● EXERCISE:
Filter these entries down to the lines that hold the word "will", and show each of them.

● Stored items:
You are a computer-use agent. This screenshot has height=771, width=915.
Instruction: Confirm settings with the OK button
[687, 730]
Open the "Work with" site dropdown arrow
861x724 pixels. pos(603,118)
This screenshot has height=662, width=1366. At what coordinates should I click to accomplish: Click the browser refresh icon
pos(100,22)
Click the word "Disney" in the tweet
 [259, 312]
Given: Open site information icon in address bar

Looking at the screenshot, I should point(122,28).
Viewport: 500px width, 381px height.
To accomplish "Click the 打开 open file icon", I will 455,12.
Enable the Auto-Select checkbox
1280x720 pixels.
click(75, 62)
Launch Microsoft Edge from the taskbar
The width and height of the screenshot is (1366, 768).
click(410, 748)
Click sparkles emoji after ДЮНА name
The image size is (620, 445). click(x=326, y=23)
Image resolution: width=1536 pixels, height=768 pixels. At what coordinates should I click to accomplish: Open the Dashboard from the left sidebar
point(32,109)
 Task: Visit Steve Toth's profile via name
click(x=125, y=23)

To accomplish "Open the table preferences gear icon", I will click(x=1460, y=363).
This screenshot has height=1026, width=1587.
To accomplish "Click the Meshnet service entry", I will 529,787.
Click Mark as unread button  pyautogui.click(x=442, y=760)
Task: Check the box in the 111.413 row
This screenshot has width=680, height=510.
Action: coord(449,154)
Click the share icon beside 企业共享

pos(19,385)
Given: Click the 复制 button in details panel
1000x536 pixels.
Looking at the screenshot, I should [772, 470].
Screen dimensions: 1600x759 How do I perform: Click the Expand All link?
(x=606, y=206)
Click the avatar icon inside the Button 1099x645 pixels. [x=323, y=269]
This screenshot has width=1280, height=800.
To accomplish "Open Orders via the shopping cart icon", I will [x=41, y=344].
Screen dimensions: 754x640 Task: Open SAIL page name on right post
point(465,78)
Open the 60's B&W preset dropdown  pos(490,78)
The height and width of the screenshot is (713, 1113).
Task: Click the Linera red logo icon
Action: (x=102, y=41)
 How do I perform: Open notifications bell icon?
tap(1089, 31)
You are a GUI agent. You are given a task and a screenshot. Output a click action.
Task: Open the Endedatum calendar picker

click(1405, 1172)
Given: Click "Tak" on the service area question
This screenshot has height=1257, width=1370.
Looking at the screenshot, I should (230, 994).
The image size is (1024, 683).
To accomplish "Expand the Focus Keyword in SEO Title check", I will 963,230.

● EXERCISE SOLUTION:
To accomplish "Click the 打开 open file icon", I will 455,12.
To accomplish "Open the table preferences gear icon", I will click(x=1460, y=363).
To accomplish "Click the Meshnet service entry", I will 529,787.
To accomplish "Open Orders via the shopping cart icon", I will [x=41, y=344].
To accomplish "Expand the Focus Keyword in SEO Title check", I will 963,230.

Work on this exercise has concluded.